FORUMMAKASSARINFO.COM-Makassar, – Kasus meninggalnya Almarhum Nurfitrianti (20) salah satu pasien RS bhayangkara 2 juli 2024 lalu atas dugaan malpraktik masih berbuntut panjang.
Pasalnya,Klarifikasi dari pihak RS beberapa hari lalu di salah satu media online dianggap prematur dan naif, sebelumnya beberapa aktivis yang tergabung dalam aliansi ALPEKAN melakukan audience kepada pihak manajemen RS Bhayangkara.
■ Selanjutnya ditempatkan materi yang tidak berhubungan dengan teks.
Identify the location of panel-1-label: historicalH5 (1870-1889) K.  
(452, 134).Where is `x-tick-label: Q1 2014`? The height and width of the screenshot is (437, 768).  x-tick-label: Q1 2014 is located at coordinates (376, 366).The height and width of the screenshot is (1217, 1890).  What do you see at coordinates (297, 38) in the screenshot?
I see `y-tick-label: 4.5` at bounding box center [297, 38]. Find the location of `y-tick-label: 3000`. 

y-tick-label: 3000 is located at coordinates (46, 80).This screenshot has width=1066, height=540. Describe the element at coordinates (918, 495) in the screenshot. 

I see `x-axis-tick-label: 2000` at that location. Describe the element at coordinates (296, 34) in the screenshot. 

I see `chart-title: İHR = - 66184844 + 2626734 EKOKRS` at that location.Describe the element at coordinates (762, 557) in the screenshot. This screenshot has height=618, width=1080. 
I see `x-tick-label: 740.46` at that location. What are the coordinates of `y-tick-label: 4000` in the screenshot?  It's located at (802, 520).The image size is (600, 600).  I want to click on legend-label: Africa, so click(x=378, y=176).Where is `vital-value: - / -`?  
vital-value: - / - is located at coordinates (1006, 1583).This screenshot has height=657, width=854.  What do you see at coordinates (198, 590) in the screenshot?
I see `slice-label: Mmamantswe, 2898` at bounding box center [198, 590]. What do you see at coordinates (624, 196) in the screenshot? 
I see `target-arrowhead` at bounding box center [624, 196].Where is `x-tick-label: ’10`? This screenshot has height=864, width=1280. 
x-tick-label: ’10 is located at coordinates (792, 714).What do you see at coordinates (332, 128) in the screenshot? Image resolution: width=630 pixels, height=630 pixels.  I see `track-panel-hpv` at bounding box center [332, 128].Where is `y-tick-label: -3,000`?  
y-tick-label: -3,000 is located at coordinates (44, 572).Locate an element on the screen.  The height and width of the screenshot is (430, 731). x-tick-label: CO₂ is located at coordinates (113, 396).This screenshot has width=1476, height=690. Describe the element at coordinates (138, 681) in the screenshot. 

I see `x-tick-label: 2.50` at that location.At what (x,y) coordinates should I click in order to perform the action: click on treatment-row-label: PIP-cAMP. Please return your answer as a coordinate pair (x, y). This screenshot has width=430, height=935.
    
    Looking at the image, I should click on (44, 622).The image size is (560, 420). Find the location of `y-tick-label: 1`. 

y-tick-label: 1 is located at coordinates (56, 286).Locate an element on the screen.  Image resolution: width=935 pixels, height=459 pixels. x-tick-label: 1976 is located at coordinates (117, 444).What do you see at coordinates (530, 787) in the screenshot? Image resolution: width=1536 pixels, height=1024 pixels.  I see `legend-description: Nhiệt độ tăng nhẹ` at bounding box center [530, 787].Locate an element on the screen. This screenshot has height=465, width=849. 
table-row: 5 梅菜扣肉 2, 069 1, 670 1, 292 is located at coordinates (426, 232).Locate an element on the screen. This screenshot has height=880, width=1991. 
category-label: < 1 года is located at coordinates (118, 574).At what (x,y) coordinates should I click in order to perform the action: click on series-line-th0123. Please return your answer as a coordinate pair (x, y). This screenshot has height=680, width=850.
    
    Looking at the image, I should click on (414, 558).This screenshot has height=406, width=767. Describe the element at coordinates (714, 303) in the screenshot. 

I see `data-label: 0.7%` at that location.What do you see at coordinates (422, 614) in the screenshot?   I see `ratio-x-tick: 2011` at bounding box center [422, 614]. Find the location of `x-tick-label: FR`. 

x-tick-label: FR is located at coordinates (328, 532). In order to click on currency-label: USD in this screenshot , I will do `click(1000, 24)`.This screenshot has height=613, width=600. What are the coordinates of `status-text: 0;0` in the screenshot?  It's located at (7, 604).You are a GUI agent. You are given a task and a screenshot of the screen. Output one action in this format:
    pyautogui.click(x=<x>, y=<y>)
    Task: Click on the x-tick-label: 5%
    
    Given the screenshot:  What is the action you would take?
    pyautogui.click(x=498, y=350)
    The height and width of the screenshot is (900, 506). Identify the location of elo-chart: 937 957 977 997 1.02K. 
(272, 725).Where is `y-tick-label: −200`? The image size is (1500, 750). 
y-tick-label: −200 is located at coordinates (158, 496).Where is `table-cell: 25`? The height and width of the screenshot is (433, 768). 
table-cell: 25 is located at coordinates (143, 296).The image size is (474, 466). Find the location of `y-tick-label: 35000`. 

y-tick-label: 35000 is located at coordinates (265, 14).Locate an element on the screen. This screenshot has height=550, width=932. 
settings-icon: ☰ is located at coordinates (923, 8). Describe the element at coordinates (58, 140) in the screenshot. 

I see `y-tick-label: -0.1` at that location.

Kami telah melakukan audience ke pihak RS Bhayangkara,sebagai langkah perimbangan data ,data data yang kami ambil dan himpun dari hasil audience tersebut bukan menjadi rujukan bahwa RS tersebut menghilangkan asumsi dugaan mal praktek, faktanya memang ada disparitas penyataan antara keluarga korban yang dipublish di media dengan pihak RS bhayangkara, untuk itu sebenarnya kami ingin menarik semua stakeholder untuk terlibat dalam hal ini untuk mencari kebenaran yang terjadi,kata Iksan sebagai penanggung jawab aliansi
Pihak RS Bhayangkara mesti terbuka dari segala kritikan bahkan mesti memberi ruang instansi atau lembaga independen untuk melakukan audit sebagai upaya mencari titik terang dari polemik yang terjadi guna mengembalikan citra rumah sakit di tengah masyarakat ,tambahnya lagi .
Undang-undang Kesehatan Nomor 17 Tahun 2023 Pasal 308 ayat 1 menegaskan, tenaga medis atau tenaga kesehatan yang diduga melakukan perbuatan yang melanggar hukum dalam pelaksanaan Pelayanan Kesehatan yang dapat dikenai sanksi pidana, terlebih dahulu harus dimintakan rekomendasi dari majelis. Pasal ini menjadi penting bagi dokter dan nakes seiring banyak kasus dugaan terjadinya malpraktik belakangan ini.
Kode Etik Kedokteran Indonesia (Kodeki) menjadi pedoman bagi dokter Indonesia dalam melaksanakan praktik kedokteran sebagaimana penjelasan Pasal 8 huruf f UU No. 29 Tahun 2004 tentang Praktik Kedokteran jo Pasal 24 UU No. 36 Tahun 2009 tentang Kesehatan. Penegakan etika profesi kedokteran dilaksanakan oleh Majelis Kehormatan Etik Kedokteran (MKEK) sebagaimana disebutkan dalam Pasal 1 angka 3 Pedoman Organisasi dan Tatalaksana Kerja Majelis Kehormatan Etika Kedokteran Indonesia.
Dalam Undang-undang Nomor 29 Tahun 2004 tentang Praktik Kedokteran, Undang-undang Nomor 36 Tahun 2009 tentang Kesehatan, dan Undang-undang Nomor 44 Tahun 2009 tentang Rumah Sakit, tak ada satu pasal pun yang menyebutkan karena kelalaian seorang tenaga kesehatan termasuk dokter, mereka bisa dipidana.